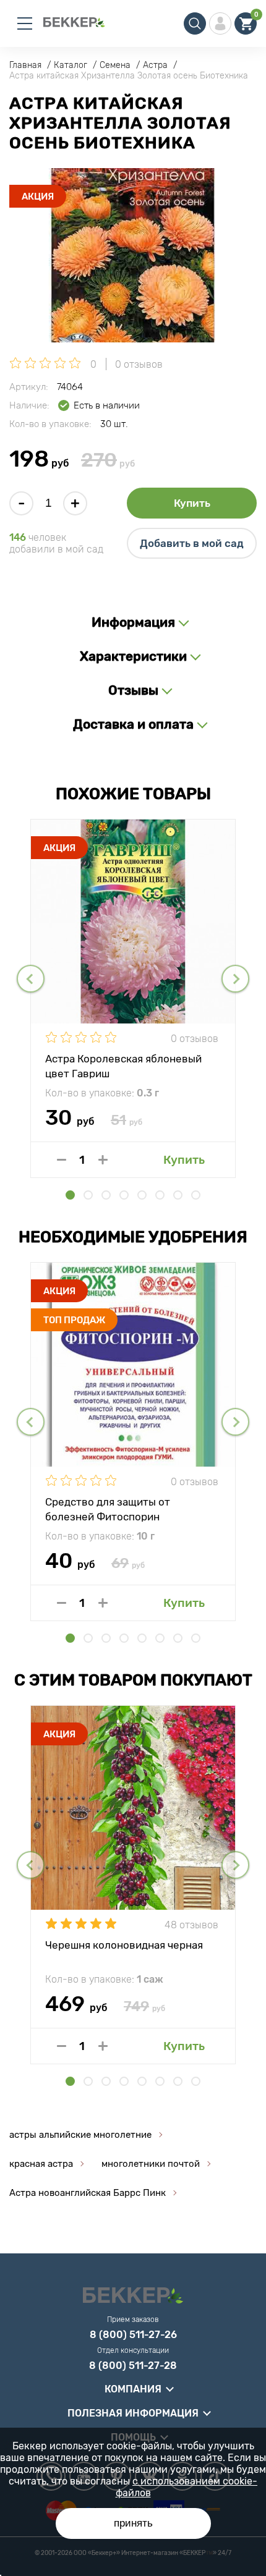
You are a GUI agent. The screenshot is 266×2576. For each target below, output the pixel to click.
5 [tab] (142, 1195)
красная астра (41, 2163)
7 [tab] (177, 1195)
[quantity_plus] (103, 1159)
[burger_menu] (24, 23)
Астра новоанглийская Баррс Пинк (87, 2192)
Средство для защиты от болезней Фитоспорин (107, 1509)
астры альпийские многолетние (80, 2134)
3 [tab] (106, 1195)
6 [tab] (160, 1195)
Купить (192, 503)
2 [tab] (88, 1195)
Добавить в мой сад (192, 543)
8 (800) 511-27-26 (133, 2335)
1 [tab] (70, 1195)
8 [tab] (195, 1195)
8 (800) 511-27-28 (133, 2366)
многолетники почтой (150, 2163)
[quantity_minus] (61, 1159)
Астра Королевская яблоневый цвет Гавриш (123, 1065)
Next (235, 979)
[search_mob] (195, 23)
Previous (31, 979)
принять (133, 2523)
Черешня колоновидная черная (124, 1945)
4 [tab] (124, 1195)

#### Exercise brief:
Beginning with the line in which "многолетники почтой (150, 2163)" appears, set down each line through the last one in the listing, unchanged and with no extras.

#### Solved problem:
многолетники почтой (150, 2163)
[quantity_minus] (61, 1159)
Астра Королевская яблоневый цвет Гавриш (123, 1065)
Next (235, 979)
[search_mob] (195, 23)
Previous (31, 979)
принять (133, 2523)
Черешня колоновидная черная (124, 1945)
4 [tab] (124, 1195)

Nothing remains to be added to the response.